### INPUT DATA
■ ■ ■ ■ ■ ■ ■
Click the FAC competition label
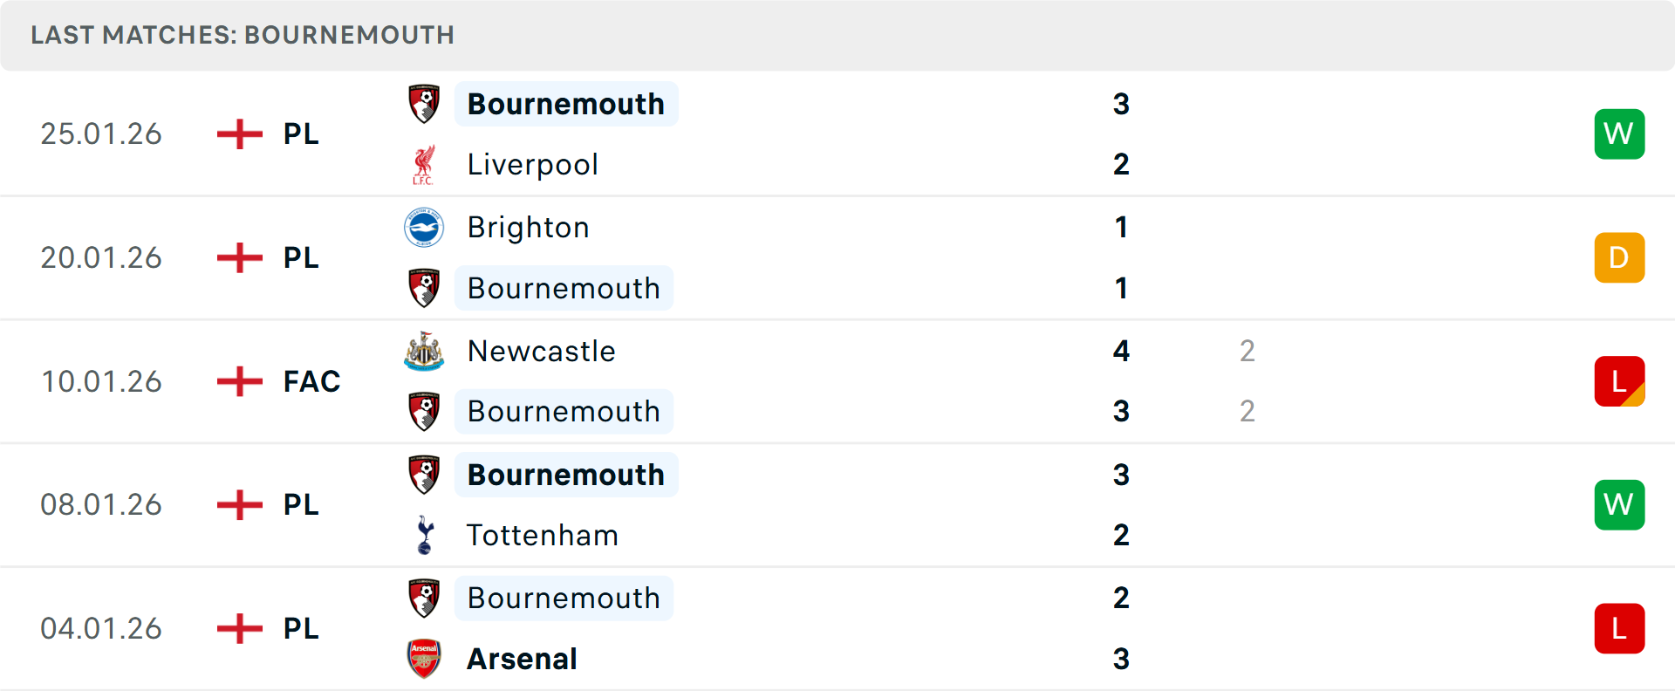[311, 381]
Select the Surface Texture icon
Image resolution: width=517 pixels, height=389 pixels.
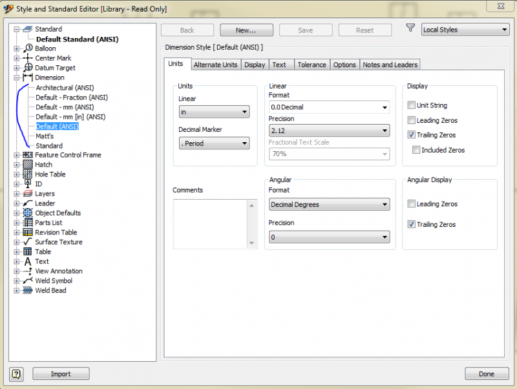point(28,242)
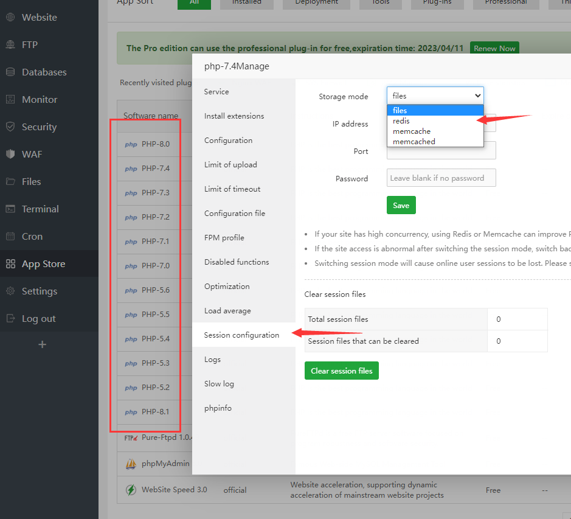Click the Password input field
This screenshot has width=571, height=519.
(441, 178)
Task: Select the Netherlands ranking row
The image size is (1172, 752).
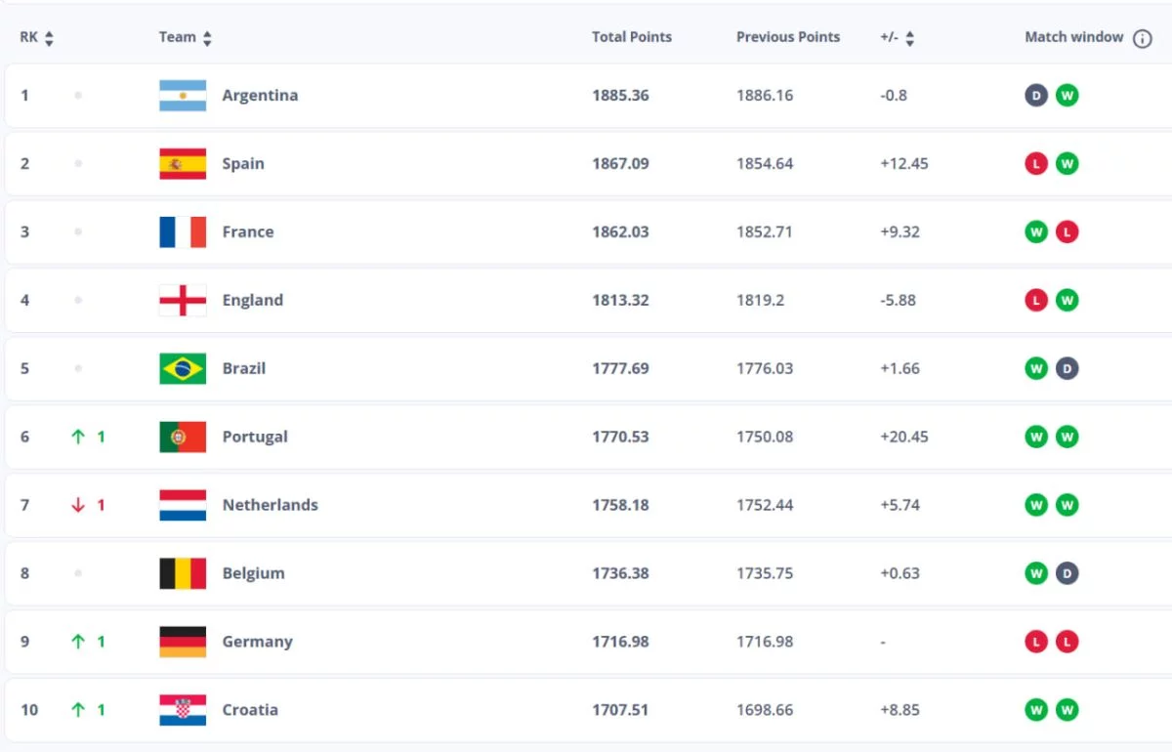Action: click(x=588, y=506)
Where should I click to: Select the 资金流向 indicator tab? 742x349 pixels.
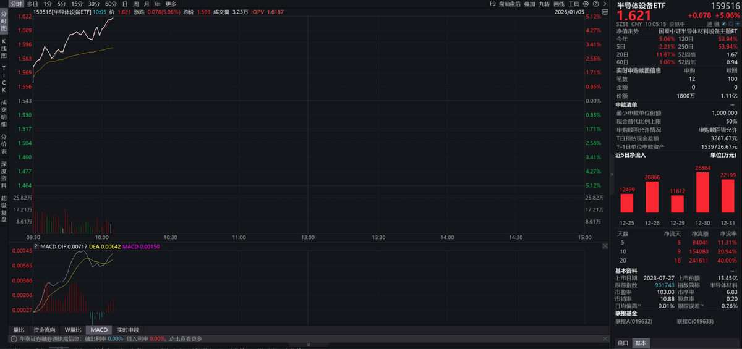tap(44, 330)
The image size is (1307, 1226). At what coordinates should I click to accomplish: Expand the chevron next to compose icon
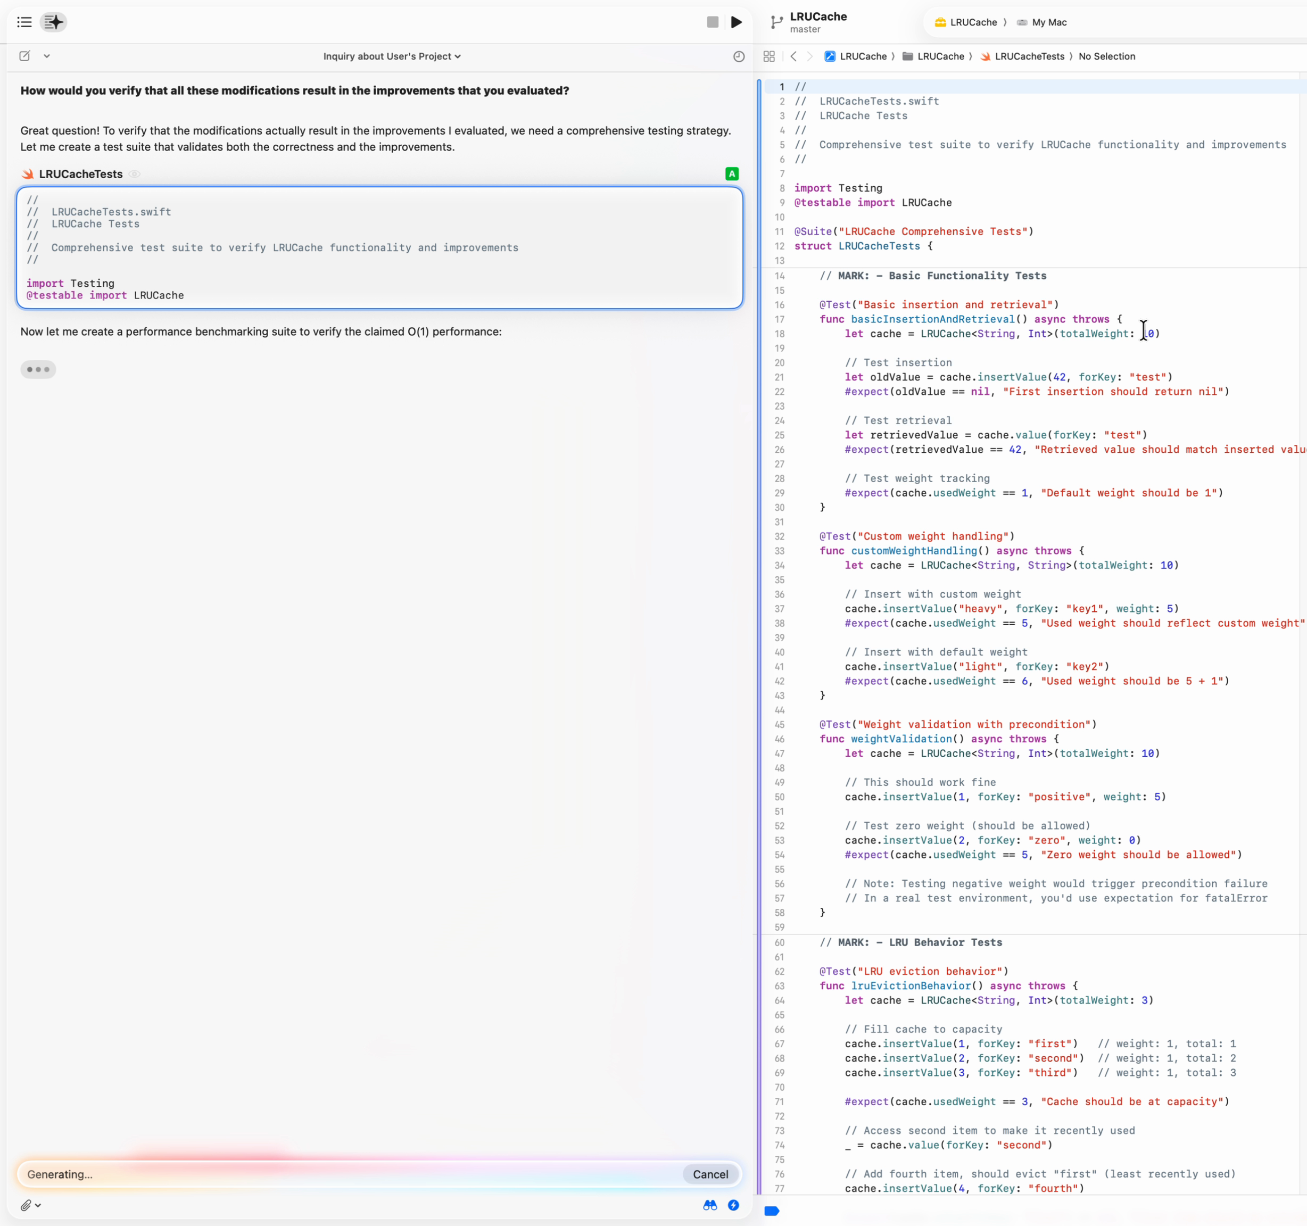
■ ■ ■ ■ ■ ■ ■
### STATED GOAL
Rewrite the items above with every "Select" changed to "Choose" and everything else left as it is. Leave the pictures out.

### THE SOLUTION
Click the FAC competition label
[311, 381]
Choose the Surface Texture icon
Image resolution: width=517 pixels, height=389 pixels.
point(28,242)
Click the Password input field
This screenshot has width=571, height=519.
(441, 178)
Task: Choose the Netherlands ranking row
The image size is (1172, 752).
Action: click(x=588, y=506)
Where should I click to: Choose the 资金流向 indicator tab? 742x349 pixels.
tap(44, 330)
The image size is (1307, 1226). At what coordinates should I click to accomplish: Expand the chevron next to compose icon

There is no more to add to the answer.